題目
- 1) 請列出關於麗晶國際中心那篇文章中所有放在引號“”內的詞語。
- 2) 照原文逐字抄錄關於麗晶國際中心那篇文章的一段，從含有“文 | 每日人物社 謝紫怡”的地方起，抄到“地成為了杭州的都市傳說之一。”之後為止。

閱讀材料
文 | 每日人物社 謝紫怡
編輯 | Yang
運營 | 虎鯨
落地杭州,打開旅游App的本地推薦,你會看到西湖、雷峰塔,錢塘江,以及更為現代的景觀——一座網紅大樓。網絡上,這棟樓以聚集了無數的直播從業者而聞名——“千萬女主播的家”“一棟樓的GDP堪比一個縣”,在各種吸引眼球的描述下,它漸漸地成為了杭州的都市傳說之一。
這棟樓是麗晶國際中心(后文稱麗晶國際),坐落于錢塘江畔。“互聯網之城”杭州,與這座被“網紅”冠名的大樓,似乎構成了某種潛在的互文。曾經,一批批的追夢者來到杭州,麗晶國際是他們落腳的第一站,奮斗與野心的故事從這里開始。只不過,有人最終搬進了江對岸的別墅豪宅,有人只留下一個離開的背影。

所附記錄
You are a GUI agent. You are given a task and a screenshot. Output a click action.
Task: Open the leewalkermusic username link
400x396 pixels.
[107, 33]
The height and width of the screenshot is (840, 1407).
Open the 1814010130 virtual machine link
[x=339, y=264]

==

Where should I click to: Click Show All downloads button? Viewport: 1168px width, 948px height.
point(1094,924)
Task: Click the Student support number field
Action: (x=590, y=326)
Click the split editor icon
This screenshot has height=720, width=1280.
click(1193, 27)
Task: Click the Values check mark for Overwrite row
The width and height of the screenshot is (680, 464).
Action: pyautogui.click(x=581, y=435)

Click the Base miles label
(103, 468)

解答
- 1)
千萬女主播的家
一棟樓的GDP堪比一個縣
互聯網之城
網紅

- 2)
文 | 每日人物社 謝紫怡
編輯 | Yang
運營 | 虎鯨
落地杭州,打開旅游App的本地推薦,你會看到西湖、雷峰塔,錢塘江,以及更為現代的景觀——一座網紅大樓。網絡上,這棟樓以聚集了無數的直播從業者而聞名——“千萬女主播的家”“一棟樓的GDP堪比一個縣”,在各種吸引眼球的描述下,它漸漸地成為了杭州的都市傳說之一。